ChatGPT Agent può essere usato per esfiltrare dati: lo ha dimostrato Jeffrey B., ricercatore di sicurezza e autore del blog Catching Phish.

La modalità agentica di ChatGPT permette al chatbot di effettuare ricerche più complesse estendendo il raggio d’azione anche ai servizi collegati, per esempio al calendario o al client email. ChatGPT Agent può essere inoltre usato per richieste più strutturate che richiedono esecuzioni di codice, analisi o filtraggio di contenuti, o per generare documenti.

“Semplicemente è una macchina virtuale che effettua ricerche sul web ed esegue azioni semplici per te” ha spiegato il ricercatore. “Questo può decisamente essere utilizzato per esfiltrare dati“.

Normalmente gli attaccanti esfiltrano dati sfruttando storage cloud come OneDrive, Dropbpox o Amazon S3; per mitigare questo rischio, le organizzazioni mettono in campo contromisure quali restrizioni sugli upload verso servizi cloud non approvati e controlli di rete tramite proxy e filtraggio del traffico. Queste contromisure si rivelano però inefficaci nel caso di ChatGPT, in quanto si ha a che fare con unambiente virtuale che opera al di fuori delle politiche di monitoraggio aziendali. “Poiché le organizzazioni difficilmente bloccano ChatGPT per il suo uso legittimo per il business, questo vettore d’attacco è più difficile da bloccare“.

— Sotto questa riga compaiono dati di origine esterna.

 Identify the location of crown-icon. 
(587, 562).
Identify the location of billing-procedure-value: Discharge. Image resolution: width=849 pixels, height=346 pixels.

Nella PoC condivisa sul blog, Jeffrey B. ha simulato un blocco di rete per filebin.net, un sito di file hosting. Con il sinkholing del dominio, il ricercatore ha dimostrato che non era possibile raggiungere la pagina, quindi l’attaccante (dando per scontato che avesse avuto accesso al sistema) non era in grado effettuare l’upload dei dati raccolti.

Ma entrando nella modalità Agent di ChatGPT, è possibile condividere col chatbot l’archivio dei dati raccolti e chiedergli di caricarlo sul servizio di hosting desiderato.Dopo l’operazione, ChatGPT comunica all’utente il link ai file a cui l’attaccante può accedere in seguito su una sua macchina.

Durante i test, il ricercatore ha anche scoperto che è possibile prendere il controllo dell’ambiente di esecuzione di ChatGPT ed effettuare ricerche sul browser eludendo i controlli di OpenAI. L0attaccante può infatti sfruttare la modalità “takeover” che consente di usare un browser integrato nel chatbot.

Nella sua PoC, Jeffrey B. ha chiesto a ChatGPT di navigare sulla pagina di login di Bank of America e poi ha aperto una nuova finestra nel browser, riuscendo ad accedere a siti web che di solito bloccati dalle organizzazioni.Questo significa che un attaccante potrebbe eventualmente sfruttare questa seconda modalità per accedere a siti di hosting e caricare i file.

Per mitigare il problema le organizzazioni potrebbero implementare dei controlli sui caricamenti dei file su ChatGPT, ma richiederebbe un livello di controllo molto alto che non tutte le aziende riescono ad applicare.

Sarebbe invece compito di OpenAI bloccare il caricamento di file su siti di file hosting e file sharing e impedire all’utente di visitare altri siti oltre a quello richiesto.